--- Testo fornito ---
++++++++++++++++++++

C’è una proteina che potrebbe essere utilizzata come marcatore molecolare per l’Alzheimer. I suoi livelli nell’organismo possono, infatti, indicare se un individuo con un leggero deficit cognitivo rischia di sviluppare questa malattia neurodegenerativa. Si chiama ferritina, si concentra soprattutto in fegato, milza, midollo osseo, tessuti scheletrici, ed è un prezioso indicatore corporeo delle scorte di ferro, che contribuisce a immagazzinare nell’organismo. Secondo uno studio crvellipubblicato su “Nature Communications”, condotto da un gruppo di ricercatori dell’Università di Melbourne coordinati da Scott Ayton, un elevato livello di ferro nel cervello potrebbe, infatti, essere legato all’insorgenza dell’Alzheimer.

Negli ultimi mesi numerosi studi si stanno concentrando sull’origine dell’Alzheimer e sulle possibili strategie terapeutiche contro una malattia che, secondo l’Oms, è destinata a colpire 76 milioni di persone entro il 2030. Stando, ad esempio, ai risultati di uno studio condotto dai ricercatori dell’ospedale San Camillo di Venezia e del dipartimento di neuroscienze della Sheffield University, e pubblicato su “Brain Research Bulletin” anche i gruppi sanguigni sarebbero collegati alla patologia. In particolare, gli individui di gruppo 0 sarebbero più protetti, perché più ricchi di materia grigia.

++++++++++++++++++++

--- Informazioni fornite ---
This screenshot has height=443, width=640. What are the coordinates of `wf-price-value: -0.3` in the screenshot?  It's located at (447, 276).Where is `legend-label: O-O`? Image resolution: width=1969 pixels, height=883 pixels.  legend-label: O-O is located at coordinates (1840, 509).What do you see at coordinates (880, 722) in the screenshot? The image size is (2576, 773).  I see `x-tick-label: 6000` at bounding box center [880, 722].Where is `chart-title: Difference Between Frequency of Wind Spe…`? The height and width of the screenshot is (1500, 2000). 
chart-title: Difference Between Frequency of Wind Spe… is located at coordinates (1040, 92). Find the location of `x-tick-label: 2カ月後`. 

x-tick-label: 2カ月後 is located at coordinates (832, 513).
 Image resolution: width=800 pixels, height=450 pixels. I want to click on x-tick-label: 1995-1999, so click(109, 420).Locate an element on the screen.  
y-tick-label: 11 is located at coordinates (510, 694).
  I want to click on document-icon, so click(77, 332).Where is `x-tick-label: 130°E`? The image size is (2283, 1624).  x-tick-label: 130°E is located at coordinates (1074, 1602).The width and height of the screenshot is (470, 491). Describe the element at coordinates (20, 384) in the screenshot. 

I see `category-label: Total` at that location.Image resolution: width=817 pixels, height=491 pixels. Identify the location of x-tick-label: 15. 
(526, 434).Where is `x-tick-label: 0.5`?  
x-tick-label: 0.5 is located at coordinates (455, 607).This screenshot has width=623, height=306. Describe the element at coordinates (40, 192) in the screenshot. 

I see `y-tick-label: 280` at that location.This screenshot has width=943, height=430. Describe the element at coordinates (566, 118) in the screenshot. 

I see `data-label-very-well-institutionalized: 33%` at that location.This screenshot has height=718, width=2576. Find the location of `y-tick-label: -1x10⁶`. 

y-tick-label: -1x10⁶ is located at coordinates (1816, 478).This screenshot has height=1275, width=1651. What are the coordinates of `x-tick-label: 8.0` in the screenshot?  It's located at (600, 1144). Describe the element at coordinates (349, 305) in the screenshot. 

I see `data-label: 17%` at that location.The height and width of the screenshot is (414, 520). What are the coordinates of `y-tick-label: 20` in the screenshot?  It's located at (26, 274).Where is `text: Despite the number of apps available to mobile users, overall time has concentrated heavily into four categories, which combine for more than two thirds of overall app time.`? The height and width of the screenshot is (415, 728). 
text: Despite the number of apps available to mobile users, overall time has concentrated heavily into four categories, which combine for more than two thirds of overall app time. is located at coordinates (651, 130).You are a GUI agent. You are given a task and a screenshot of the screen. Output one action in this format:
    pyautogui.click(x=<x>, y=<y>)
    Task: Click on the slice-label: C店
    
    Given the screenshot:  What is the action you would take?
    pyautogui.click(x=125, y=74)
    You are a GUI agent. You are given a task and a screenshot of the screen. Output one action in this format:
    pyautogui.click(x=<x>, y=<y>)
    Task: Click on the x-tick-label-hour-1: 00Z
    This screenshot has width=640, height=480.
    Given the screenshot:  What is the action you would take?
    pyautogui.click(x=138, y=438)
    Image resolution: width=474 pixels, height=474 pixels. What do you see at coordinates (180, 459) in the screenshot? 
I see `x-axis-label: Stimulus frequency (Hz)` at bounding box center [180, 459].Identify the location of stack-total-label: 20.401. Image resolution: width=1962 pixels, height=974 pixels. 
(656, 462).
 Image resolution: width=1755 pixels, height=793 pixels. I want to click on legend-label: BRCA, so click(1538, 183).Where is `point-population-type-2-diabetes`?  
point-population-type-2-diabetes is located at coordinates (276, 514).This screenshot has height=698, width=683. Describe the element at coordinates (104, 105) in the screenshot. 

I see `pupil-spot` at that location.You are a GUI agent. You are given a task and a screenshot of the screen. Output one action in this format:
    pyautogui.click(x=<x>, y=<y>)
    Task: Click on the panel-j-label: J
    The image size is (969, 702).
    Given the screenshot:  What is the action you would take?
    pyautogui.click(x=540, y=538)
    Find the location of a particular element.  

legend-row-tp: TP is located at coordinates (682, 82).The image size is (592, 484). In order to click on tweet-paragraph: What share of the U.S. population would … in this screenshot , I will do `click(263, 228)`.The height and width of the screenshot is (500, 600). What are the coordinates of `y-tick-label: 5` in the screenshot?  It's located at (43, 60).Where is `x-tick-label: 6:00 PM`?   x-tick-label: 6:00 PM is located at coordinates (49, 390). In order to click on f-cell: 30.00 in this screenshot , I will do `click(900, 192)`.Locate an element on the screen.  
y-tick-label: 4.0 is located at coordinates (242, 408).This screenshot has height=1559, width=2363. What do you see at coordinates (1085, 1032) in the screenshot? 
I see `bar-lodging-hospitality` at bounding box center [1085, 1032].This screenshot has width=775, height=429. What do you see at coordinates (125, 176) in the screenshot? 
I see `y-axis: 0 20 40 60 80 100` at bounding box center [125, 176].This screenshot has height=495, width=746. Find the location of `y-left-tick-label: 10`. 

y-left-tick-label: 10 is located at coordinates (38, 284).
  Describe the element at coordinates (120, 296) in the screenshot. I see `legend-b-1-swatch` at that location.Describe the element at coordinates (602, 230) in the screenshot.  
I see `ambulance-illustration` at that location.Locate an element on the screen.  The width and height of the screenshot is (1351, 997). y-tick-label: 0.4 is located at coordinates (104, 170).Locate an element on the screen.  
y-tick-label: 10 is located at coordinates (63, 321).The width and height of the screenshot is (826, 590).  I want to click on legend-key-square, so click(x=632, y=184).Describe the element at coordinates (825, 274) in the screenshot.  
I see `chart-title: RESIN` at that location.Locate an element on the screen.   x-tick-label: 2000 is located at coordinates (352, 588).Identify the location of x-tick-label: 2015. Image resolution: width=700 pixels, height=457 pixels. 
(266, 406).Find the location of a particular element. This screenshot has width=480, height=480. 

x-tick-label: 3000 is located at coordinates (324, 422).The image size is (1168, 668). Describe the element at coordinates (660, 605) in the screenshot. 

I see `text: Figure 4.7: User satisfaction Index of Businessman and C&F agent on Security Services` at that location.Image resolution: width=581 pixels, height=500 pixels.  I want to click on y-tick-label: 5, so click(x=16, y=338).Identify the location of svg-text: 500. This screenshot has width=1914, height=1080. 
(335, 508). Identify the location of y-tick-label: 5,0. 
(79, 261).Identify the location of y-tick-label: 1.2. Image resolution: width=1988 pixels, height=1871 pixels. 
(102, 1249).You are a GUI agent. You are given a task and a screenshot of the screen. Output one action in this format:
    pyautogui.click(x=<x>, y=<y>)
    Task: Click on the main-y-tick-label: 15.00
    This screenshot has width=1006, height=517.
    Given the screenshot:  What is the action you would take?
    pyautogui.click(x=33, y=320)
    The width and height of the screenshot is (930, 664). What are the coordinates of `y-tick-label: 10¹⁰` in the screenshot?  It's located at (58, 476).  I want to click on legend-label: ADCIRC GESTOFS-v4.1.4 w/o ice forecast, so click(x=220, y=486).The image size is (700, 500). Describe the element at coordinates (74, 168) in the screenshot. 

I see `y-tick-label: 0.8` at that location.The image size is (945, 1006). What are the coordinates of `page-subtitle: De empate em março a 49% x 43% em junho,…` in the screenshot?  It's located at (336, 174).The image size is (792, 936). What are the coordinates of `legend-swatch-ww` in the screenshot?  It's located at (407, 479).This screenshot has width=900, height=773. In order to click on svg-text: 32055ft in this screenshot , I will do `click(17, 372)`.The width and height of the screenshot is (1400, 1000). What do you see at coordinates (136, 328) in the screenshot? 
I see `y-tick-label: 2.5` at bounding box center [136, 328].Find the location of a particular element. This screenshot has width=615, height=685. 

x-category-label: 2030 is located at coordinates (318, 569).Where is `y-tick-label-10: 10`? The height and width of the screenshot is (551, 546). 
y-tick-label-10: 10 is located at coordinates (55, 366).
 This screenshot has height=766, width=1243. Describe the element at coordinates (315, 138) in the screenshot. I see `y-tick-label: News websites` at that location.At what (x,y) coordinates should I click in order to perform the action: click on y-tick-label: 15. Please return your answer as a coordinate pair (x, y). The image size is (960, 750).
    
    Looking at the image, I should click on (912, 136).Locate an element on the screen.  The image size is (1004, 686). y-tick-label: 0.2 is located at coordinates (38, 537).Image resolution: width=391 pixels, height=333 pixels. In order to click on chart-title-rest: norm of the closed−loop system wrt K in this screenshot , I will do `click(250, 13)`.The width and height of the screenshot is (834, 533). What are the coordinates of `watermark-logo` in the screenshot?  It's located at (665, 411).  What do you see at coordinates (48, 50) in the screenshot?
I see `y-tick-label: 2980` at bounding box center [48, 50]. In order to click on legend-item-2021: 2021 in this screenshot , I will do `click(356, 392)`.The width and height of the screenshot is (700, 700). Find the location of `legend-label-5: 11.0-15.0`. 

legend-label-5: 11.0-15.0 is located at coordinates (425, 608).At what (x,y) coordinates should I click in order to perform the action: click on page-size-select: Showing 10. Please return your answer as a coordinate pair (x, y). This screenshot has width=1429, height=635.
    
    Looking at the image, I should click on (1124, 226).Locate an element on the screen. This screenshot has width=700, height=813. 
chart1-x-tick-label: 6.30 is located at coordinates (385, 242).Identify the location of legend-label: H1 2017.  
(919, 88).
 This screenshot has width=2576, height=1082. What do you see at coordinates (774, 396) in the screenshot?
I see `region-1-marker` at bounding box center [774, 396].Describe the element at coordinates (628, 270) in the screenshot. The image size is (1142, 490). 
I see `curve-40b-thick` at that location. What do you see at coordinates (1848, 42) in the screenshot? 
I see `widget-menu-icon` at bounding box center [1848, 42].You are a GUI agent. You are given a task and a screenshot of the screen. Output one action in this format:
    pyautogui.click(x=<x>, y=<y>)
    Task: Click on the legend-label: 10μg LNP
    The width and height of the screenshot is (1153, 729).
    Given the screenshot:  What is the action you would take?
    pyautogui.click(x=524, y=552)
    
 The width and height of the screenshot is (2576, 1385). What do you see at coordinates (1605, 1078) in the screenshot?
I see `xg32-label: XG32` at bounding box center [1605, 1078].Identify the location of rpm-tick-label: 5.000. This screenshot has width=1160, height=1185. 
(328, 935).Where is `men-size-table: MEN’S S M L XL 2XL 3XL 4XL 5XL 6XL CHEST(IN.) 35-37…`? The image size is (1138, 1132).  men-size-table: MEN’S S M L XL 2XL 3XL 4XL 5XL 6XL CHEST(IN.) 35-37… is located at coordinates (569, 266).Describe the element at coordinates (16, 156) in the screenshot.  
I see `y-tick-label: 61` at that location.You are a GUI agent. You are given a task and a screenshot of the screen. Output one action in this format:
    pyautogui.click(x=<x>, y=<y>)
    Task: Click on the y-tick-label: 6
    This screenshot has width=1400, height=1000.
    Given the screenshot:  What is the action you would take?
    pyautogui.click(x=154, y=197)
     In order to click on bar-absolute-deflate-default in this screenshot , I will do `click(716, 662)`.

++++++++++++++++++++

--- Consegna ---
Restituisci senza alcuna modifica l'intero testo sulla ferritina e l'Alzheimer.

--- Risultato richiesto ---
C’è una proteina che potrebbe essere utilizzata come marcatore molecolare per l’Alzheimer. I suoi livelli nell’organismo possono, infatti, indicare se un individuo con un leggero deficit cognitivo rischia di sviluppare questa malattia neurodegenerativa. Si chiama ferritina, si concentra soprattutto in fegato, milza, midollo osseo, tessuti scheletrici, ed è un prezioso indicatore corporeo delle scorte di ferro, che contribuisce a immagazzinare nell’organismo. Secondo uno studio crvellipubblicato su “Nature Communications”, condotto da un gruppo di ricercatori dell’Università di Melbourne coordinati da Scott Ayton, un elevato livello di ferro nel cervello potrebbe, infatti, essere legato all’insorgenza dell’Alzheimer.

Negli ultimi mesi numerosi studi si stanno concentrando sull’origine dell’Alzheimer e sulle possibili strategie terapeutiche contro una malattia che, secondo l’Oms, è destinata a colpire 76 milioni di persone entro il 2030. Stando, ad esempio, ai risultati di uno studio condotto dai ricercatori dell’ospedale San Camillo di Venezia e del dipartimento di neuroscienze della Sheffield University, e pubblicato su “Brain Research Bulletin” anche i gruppi sanguigni sarebbero collegati alla patologia. In particolare, gli individui di gruppo 0 sarebbero più protetti, perché più ricchi di materia grigia.